◆ **SET TASK**: Reproduce every one of the following rows word for word.

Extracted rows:
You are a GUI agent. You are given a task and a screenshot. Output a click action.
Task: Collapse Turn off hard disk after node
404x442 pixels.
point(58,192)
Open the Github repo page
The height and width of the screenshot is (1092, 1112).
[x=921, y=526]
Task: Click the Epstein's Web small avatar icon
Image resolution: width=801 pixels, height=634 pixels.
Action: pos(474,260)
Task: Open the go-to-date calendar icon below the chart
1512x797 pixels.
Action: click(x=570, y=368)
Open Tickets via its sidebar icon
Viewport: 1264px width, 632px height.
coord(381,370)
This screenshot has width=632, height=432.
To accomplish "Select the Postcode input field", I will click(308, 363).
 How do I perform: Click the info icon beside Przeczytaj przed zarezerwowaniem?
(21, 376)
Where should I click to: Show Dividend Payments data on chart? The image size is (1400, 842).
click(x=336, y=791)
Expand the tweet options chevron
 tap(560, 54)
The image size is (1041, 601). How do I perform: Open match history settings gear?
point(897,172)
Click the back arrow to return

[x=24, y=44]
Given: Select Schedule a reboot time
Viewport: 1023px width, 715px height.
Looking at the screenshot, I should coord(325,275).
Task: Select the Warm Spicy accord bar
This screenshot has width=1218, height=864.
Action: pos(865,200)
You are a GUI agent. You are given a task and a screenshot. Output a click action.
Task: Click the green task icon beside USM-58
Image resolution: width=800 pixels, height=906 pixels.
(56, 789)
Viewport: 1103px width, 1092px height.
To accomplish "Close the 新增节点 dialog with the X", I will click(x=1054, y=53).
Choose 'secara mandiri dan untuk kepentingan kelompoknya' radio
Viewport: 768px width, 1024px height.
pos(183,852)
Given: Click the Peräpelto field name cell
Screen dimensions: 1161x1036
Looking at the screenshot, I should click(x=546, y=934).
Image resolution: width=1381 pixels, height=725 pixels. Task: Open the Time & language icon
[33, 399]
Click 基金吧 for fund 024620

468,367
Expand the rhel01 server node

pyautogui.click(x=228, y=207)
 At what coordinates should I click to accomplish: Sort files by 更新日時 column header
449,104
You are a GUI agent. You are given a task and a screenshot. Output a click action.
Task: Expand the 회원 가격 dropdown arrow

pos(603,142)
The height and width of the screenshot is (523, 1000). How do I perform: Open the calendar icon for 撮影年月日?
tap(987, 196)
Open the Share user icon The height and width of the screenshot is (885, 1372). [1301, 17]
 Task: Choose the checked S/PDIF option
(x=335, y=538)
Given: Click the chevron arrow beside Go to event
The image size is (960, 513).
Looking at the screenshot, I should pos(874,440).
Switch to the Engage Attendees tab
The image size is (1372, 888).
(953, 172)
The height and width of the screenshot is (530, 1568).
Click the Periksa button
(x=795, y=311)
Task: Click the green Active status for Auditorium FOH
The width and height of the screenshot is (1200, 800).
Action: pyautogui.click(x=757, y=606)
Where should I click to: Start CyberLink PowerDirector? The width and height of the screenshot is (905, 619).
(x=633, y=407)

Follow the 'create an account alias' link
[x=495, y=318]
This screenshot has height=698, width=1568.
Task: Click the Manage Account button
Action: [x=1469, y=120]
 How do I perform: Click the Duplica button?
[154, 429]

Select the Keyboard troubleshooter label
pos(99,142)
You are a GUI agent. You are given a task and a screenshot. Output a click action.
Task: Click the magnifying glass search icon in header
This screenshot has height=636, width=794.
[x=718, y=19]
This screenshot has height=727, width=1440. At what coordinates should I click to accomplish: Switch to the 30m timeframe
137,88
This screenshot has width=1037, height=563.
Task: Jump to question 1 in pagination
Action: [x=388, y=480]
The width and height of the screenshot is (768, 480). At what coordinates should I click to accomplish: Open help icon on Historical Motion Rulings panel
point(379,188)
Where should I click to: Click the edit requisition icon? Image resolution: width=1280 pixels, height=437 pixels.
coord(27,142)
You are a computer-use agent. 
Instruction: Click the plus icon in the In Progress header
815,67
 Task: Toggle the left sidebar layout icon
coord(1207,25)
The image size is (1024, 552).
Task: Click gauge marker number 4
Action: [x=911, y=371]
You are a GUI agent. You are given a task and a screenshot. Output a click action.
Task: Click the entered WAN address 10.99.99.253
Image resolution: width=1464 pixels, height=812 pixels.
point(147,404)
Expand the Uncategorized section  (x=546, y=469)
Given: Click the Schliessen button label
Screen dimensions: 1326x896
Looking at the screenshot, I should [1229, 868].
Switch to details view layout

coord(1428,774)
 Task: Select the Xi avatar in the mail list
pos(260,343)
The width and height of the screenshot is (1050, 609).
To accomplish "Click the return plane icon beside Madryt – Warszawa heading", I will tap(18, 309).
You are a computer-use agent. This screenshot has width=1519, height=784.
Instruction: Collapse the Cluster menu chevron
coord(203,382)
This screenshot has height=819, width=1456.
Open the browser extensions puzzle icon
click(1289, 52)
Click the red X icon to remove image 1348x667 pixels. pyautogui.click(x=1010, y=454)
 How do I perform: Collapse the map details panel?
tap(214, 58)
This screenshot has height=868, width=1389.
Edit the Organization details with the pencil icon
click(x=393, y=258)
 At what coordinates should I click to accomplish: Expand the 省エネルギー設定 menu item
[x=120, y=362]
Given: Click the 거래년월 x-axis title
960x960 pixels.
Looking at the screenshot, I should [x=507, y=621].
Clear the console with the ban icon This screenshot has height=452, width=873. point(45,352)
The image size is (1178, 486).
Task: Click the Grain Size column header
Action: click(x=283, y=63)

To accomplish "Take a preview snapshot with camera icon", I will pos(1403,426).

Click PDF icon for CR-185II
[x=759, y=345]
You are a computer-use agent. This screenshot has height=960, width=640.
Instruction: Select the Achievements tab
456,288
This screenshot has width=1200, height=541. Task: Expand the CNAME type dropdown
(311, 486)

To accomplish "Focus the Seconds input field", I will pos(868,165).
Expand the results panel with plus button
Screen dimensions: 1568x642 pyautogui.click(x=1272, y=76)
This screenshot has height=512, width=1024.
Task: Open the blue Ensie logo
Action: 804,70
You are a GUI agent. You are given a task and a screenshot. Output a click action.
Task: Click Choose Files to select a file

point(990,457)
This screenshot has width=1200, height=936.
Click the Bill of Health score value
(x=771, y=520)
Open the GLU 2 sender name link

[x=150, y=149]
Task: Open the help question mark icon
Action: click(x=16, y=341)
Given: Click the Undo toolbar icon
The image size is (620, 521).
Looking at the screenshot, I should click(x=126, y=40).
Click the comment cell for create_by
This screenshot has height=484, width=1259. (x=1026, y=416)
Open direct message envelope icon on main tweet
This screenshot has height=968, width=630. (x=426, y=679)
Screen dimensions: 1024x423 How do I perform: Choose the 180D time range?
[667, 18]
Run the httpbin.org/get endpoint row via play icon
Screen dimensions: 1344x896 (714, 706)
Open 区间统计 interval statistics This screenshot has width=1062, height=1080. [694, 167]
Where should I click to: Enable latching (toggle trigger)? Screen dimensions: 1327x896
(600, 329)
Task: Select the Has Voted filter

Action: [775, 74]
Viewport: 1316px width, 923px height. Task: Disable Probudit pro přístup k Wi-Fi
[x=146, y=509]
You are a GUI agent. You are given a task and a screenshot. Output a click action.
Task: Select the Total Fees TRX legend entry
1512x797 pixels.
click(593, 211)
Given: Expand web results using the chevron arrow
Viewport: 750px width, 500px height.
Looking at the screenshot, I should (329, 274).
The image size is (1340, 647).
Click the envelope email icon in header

◆ **THE COMPLETED TASK**:
You are a GUI agent. You are given a task and a screenshot. Output a click action.
Task: Collapse Turn off hard disk after node
404x442 pixels.
point(58,192)
Open the Github repo page
The height and width of the screenshot is (1092, 1112).
[x=921, y=526]
Task: Click the Epstein's Web small avatar icon
Image resolution: width=801 pixels, height=634 pixels.
Action: pos(474,260)
Task: Open the go-to-date calendar icon below the chart
1512x797 pixels.
Action: click(x=570, y=368)
Open Tickets via its sidebar icon
Viewport: 1264px width, 632px height.
coord(381,370)
This screenshot has width=632, height=432.
To accomplish "Select the Postcode input field", I will click(308, 363).
 How do I perform: Click the info icon beside Przeczytaj przed zarezerwowaniem?
(21, 376)
Where should I click to: Show Dividend Payments data on chart? The image size is (1400, 842).
click(x=336, y=791)
Expand the tweet options chevron
 tap(560, 54)
The image size is (1041, 601). How do I perform: Open match history settings gear?
point(897,172)
Click the back arrow to return

[x=24, y=44]
Given: Select Schedule a reboot time
Viewport: 1023px width, 715px height.
Looking at the screenshot, I should coord(325,275).
Task: Select the Warm Spicy accord bar
This screenshot has width=1218, height=864.
Action: pos(865,200)
You are a GUI agent. You are given a task and a screenshot. Output a click action.
Task: Click the green task icon beside USM-58
Image resolution: width=800 pixels, height=906 pixels.
(56, 789)
Viewport: 1103px width, 1092px height.
To accomplish "Close the 新增节点 dialog with the X", I will click(x=1054, y=53).
Choose 'secara mandiri dan untuk kepentingan kelompoknya' radio
Viewport: 768px width, 1024px height.
pos(183,852)
Given: Click the Peräpelto field name cell
Screen dimensions: 1161x1036
Looking at the screenshot, I should click(x=546, y=934).
Image resolution: width=1381 pixels, height=725 pixels. Task: Open the Time & language icon
[33, 399]
Click 基金吧 for fund 024620

468,367
Expand the rhel01 server node

pyautogui.click(x=228, y=207)
 At what coordinates should I click to accomplish: Sort files by 更新日時 column header
449,104
You are a GUI agent. You are given a task and a screenshot. Output a click action.
Task: Expand the 회원 가격 dropdown arrow

pos(603,142)
The height and width of the screenshot is (523, 1000). How do I perform: Open the calendar icon for 撮影年月日?
tap(987, 196)
Open the Share user icon The height and width of the screenshot is (885, 1372). [1301, 17]
 Task: Choose the checked S/PDIF option
(x=335, y=538)
Given: Click the chevron arrow beside Go to event
The image size is (960, 513).
Looking at the screenshot, I should pos(874,440).
Switch to the Engage Attendees tab
The image size is (1372, 888).
(953, 172)
The height and width of the screenshot is (530, 1568).
Click the Periksa button
(x=795, y=311)
Task: Click the green Active status for Auditorium FOH
The width and height of the screenshot is (1200, 800).
Action: pyautogui.click(x=757, y=606)
Where should I click to: Start CyberLink PowerDirector? The width and height of the screenshot is (905, 619).
(x=633, y=407)

Follow the 'create an account alias' link
[x=495, y=318]
This screenshot has height=698, width=1568.
Task: Click the Manage Account button
Action: [x=1469, y=120]
 How do I perform: Click the Duplica button?
[154, 429]

Select the Keyboard troubleshooter label
pos(99,142)
You are a GUI agent. You are given a task and a screenshot. Output a click action.
Task: Click the magnifying glass search icon in header
This screenshot has height=636, width=794.
[x=718, y=19]
This screenshot has height=727, width=1440. At what coordinates should I click to accomplish: Switch to the 30m timeframe
137,88
This screenshot has width=1037, height=563.
Task: Jump to question 1 in pagination
Action: [x=388, y=480]
The width and height of the screenshot is (768, 480). At what coordinates should I click to accomplish: Open help icon on Historical Motion Rulings panel
point(379,188)
Where should I click to: Click the edit requisition icon? Image resolution: width=1280 pixels, height=437 pixels.
coord(27,142)
You are a computer-use agent. 
Instruction: Click the plus icon in the In Progress header
815,67
 Task: Toggle the left sidebar layout icon
coord(1207,25)
The image size is (1024, 552).
Task: Click gauge marker number 4
Action: [x=911, y=371]
You are a GUI agent. You are given a task and a screenshot. Output a click action.
Task: Click the entered WAN address 10.99.99.253
Image resolution: width=1464 pixels, height=812 pixels.
point(147,404)
Expand the Uncategorized section  (x=546, y=469)
Given: Click the Schliessen button label
Screen dimensions: 1326x896
Looking at the screenshot, I should [1229, 868].
Switch to details view layout

coord(1428,774)
 Task: Select the Xi avatar in the mail list
pos(260,343)
The width and height of the screenshot is (1050, 609).
To accomplish "Click the return plane icon beside Madryt – Warszawa heading", I will tap(18, 309).
You are a computer-use agent. This screenshot has width=1519, height=784.
Instruction: Collapse the Cluster menu chevron
coord(203,382)
This screenshot has height=819, width=1456.
Open the browser extensions puzzle icon
click(1289, 52)
Click the red X icon to remove image 1348x667 pixels. pyautogui.click(x=1010, y=454)
 How do I perform: Collapse the map details panel?
tap(214, 58)
This screenshot has height=868, width=1389.
Edit the Organization details with the pencil icon
click(x=393, y=258)
 At what coordinates should I click to accomplish: Expand the 省エネルギー設定 menu item
[x=120, y=362]
Given: Click the 거래년월 x-axis title
960x960 pixels.
Looking at the screenshot, I should [x=507, y=621].
Clear the console with the ban icon This screenshot has height=452, width=873. point(45,352)
The image size is (1178, 486).
Task: Click the Grain Size column header
Action: click(x=283, y=63)

To accomplish "Take a preview snapshot with camera icon", I will pos(1403,426).

Click PDF icon for CR-185II
[x=759, y=345]
You are a computer-use agent. This screenshot has height=960, width=640.
Instruction: Select the Achievements tab
456,288
This screenshot has width=1200, height=541. Task: Expand the CNAME type dropdown
(311, 486)

To accomplish "Focus the Seconds input field", I will pos(868,165).
Expand the results panel with plus button
Screen dimensions: 1568x642 pyautogui.click(x=1272, y=76)
This screenshot has height=512, width=1024.
Task: Open the blue Ensie logo
Action: 804,70
You are a GUI agent. You are given a task and a screenshot. Output a click action.
Task: Click Choose Files to select a file

point(990,457)
This screenshot has width=1200, height=936.
Click the Bill of Health score value
(x=771, y=520)
Open the GLU 2 sender name link

[x=150, y=149]
Task: Open the help question mark icon
Action: click(x=16, y=341)
Given: Click the Undo toolbar icon
The image size is (620, 521).
Looking at the screenshot, I should click(x=126, y=40).
Click the comment cell for create_by
This screenshot has height=484, width=1259. (x=1026, y=416)
Open direct message envelope icon on main tweet
This screenshot has height=968, width=630. (x=426, y=679)
Screen dimensions: 1024x423 How do I perform: Choose the 180D time range?
[667, 18]
Run the httpbin.org/get endpoint row via play icon
Screen dimensions: 1344x896 (714, 706)
Open 区间统计 interval statistics This screenshot has width=1062, height=1080. [694, 167]
Where should I click to: Enable latching (toggle trigger)? Screen dimensions: 1327x896
(600, 329)
Task: Select the Has Voted filter

Action: [775, 74]
Viewport: 1316px width, 923px height. Task: Disable Probudit pro přístup k Wi-Fi
[x=146, y=509]
You are a GUI agent. You are given a task and a screenshot. Output a click action.
Task: Select the Total Fees TRX legend entry
1512x797 pixels.
click(593, 211)
Given: Expand web results using the chevron arrow
Viewport: 750px width, 500px height.
Looking at the screenshot, I should (329, 274).
The image size is (1340, 647).
Click the envelope email icon in header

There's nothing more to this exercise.